On Windows, SVL Simulator requires a graphics card that supports DirectX 11. On Linux, SVL Simulator requires a graphics card that supports Vulkan 1.1.
If running Apollo or Autoware on the same system as the Simulator, it is recommended that the GPU have at least 10GB of memory.
If running Apollo or Autoware on a different system as the Simulator, a gigabit connection between the systems is required (a gigabit switch is sufficient, gigabit internet is not required).
System and graphics performance varies tremendously from lightweight gaming laptops to high end graphics workstations. There are many different hardware factors that can influence overall performance including CPU model, clock frequency, number of cores, system RAM, GPU model and available GPU memory. In addition, the Simulator configuration (environment, vehicle, number and type of sensors) can affect performance, as well as the autonomous software configuration (e.g. enabled modules).
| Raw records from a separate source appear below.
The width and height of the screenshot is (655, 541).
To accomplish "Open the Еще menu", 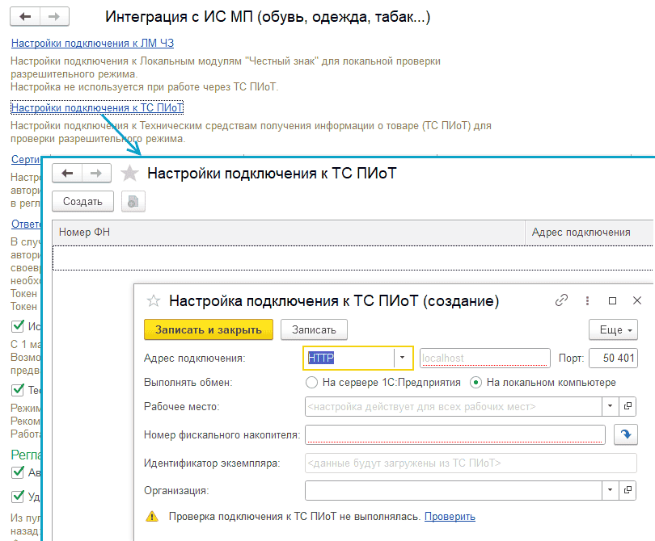I will tap(612, 329).
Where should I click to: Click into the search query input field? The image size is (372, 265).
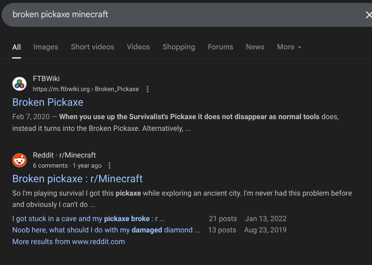(x=167, y=15)
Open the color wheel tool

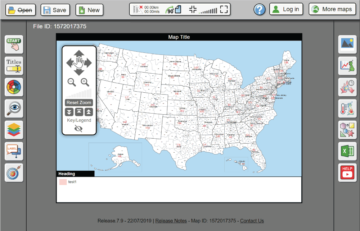coord(14,87)
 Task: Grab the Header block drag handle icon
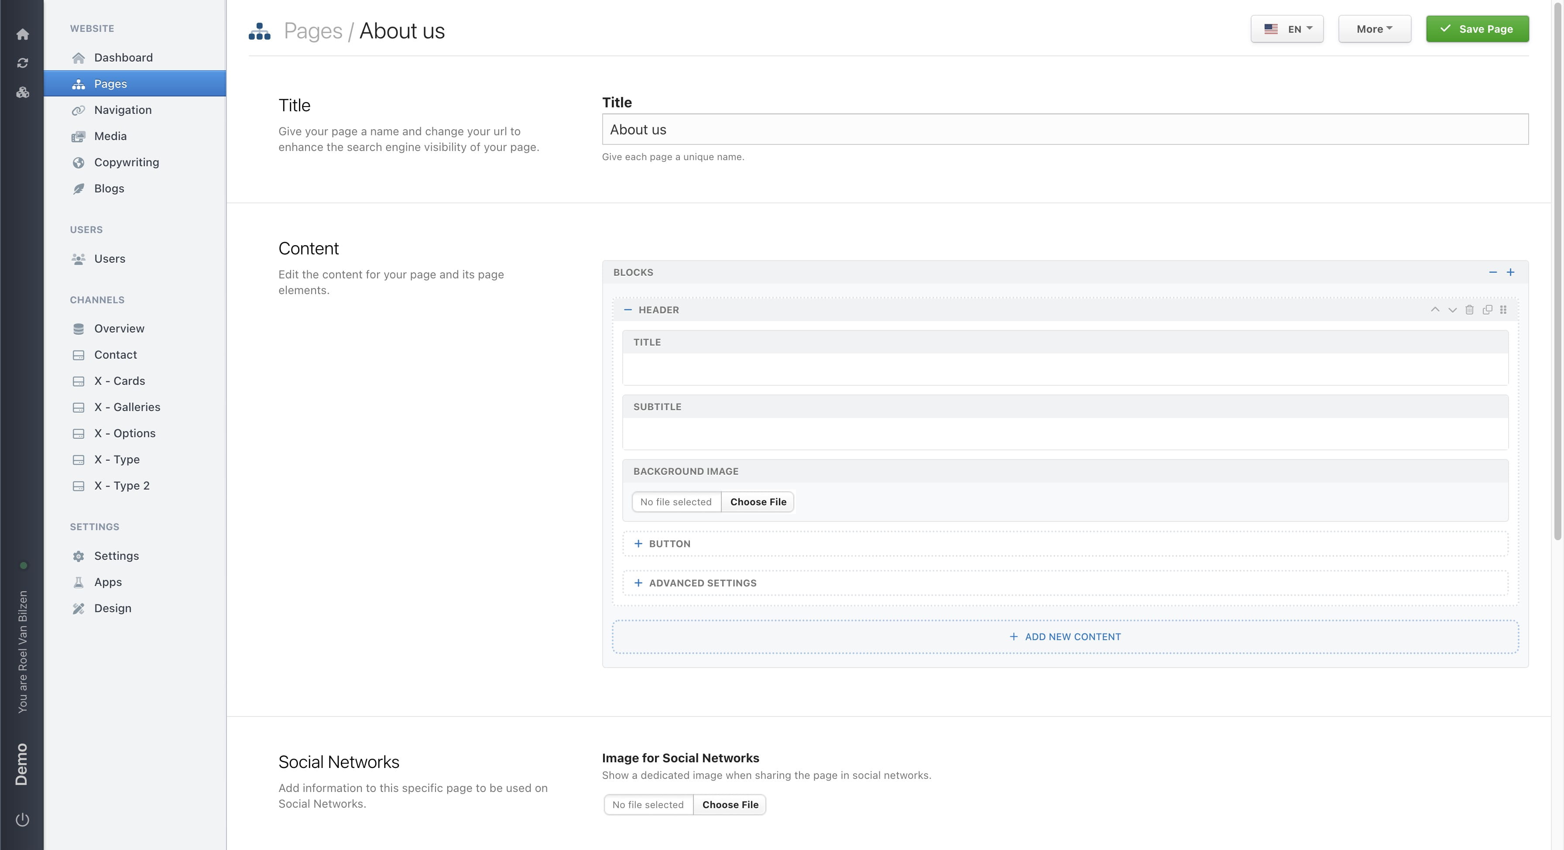click(1504, 310)
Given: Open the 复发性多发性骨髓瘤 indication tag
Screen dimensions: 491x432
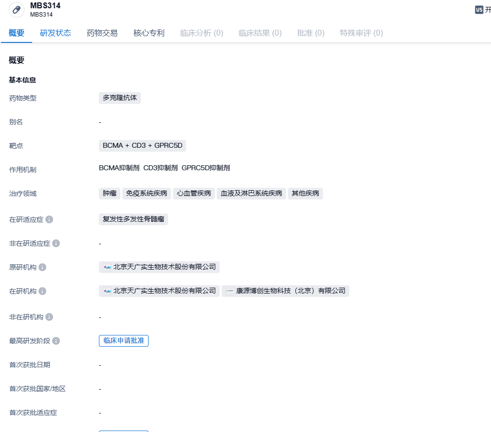Looking at the screenshot, I should pyautogui.click(x=133, y=219).
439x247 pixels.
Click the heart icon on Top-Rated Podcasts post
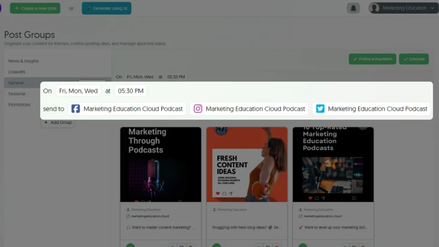click(x=310, y=199)
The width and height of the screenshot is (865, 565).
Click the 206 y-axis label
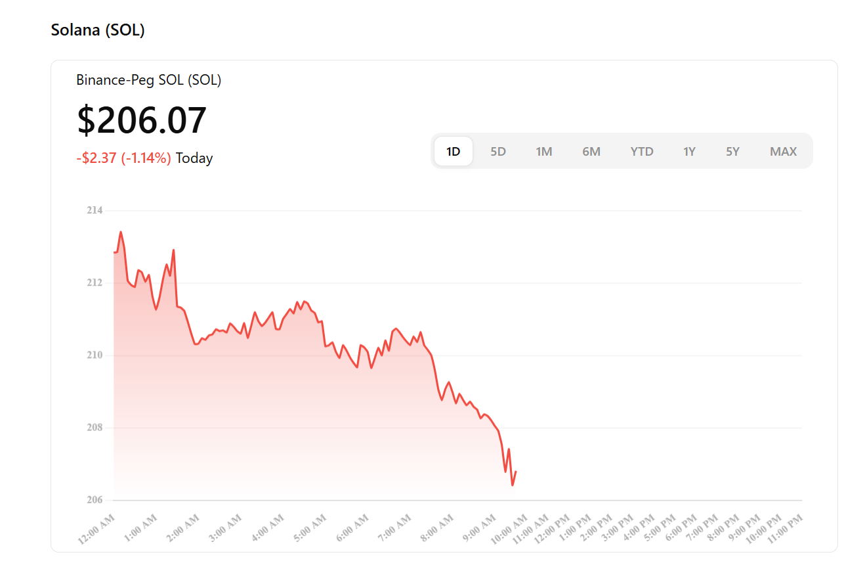pyautogui.click(x=95, y=500)
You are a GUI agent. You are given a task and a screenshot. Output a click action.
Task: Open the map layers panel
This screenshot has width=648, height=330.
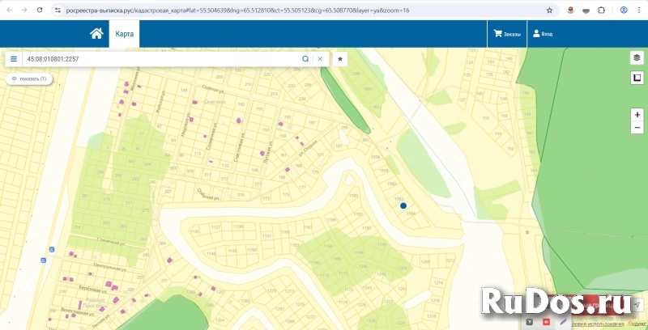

Keep an eye on CPU load, system memory, and GPU memory. Running out of any of these can cause a variety of problems such as low frame rates or autonomous software modules being unable to function. The minimum goal for real time simulation should be 15fps (or the desired sensor frame rate) since that will avoid dropping frames for critical sensors like camera and LiDAR sensors. For complex multi-sensor simulations, refer to the Distributed Simulation docs for information on multi-machine (multi-GPU) distributed simulation.
While it is possible to run sophisticated autonomous software stacks like Apollo or Autoware on the same machine that runs SVL Simulator, it will challenge even the highest performing systems. For best results, the Simulator should be run on a separate machine from the autonomous software.
If it is not practical or possible to run autonomous software on a separate machine then you might want to consider using ground truth sensors in place of perception and traffic signal modules, as documented in Modular Testing. This will greatly reduce the CPU and GPU requirements of an autonomous stack such as Apollo and increase the likelihood that you can run it on the same machine with SVL Simulator.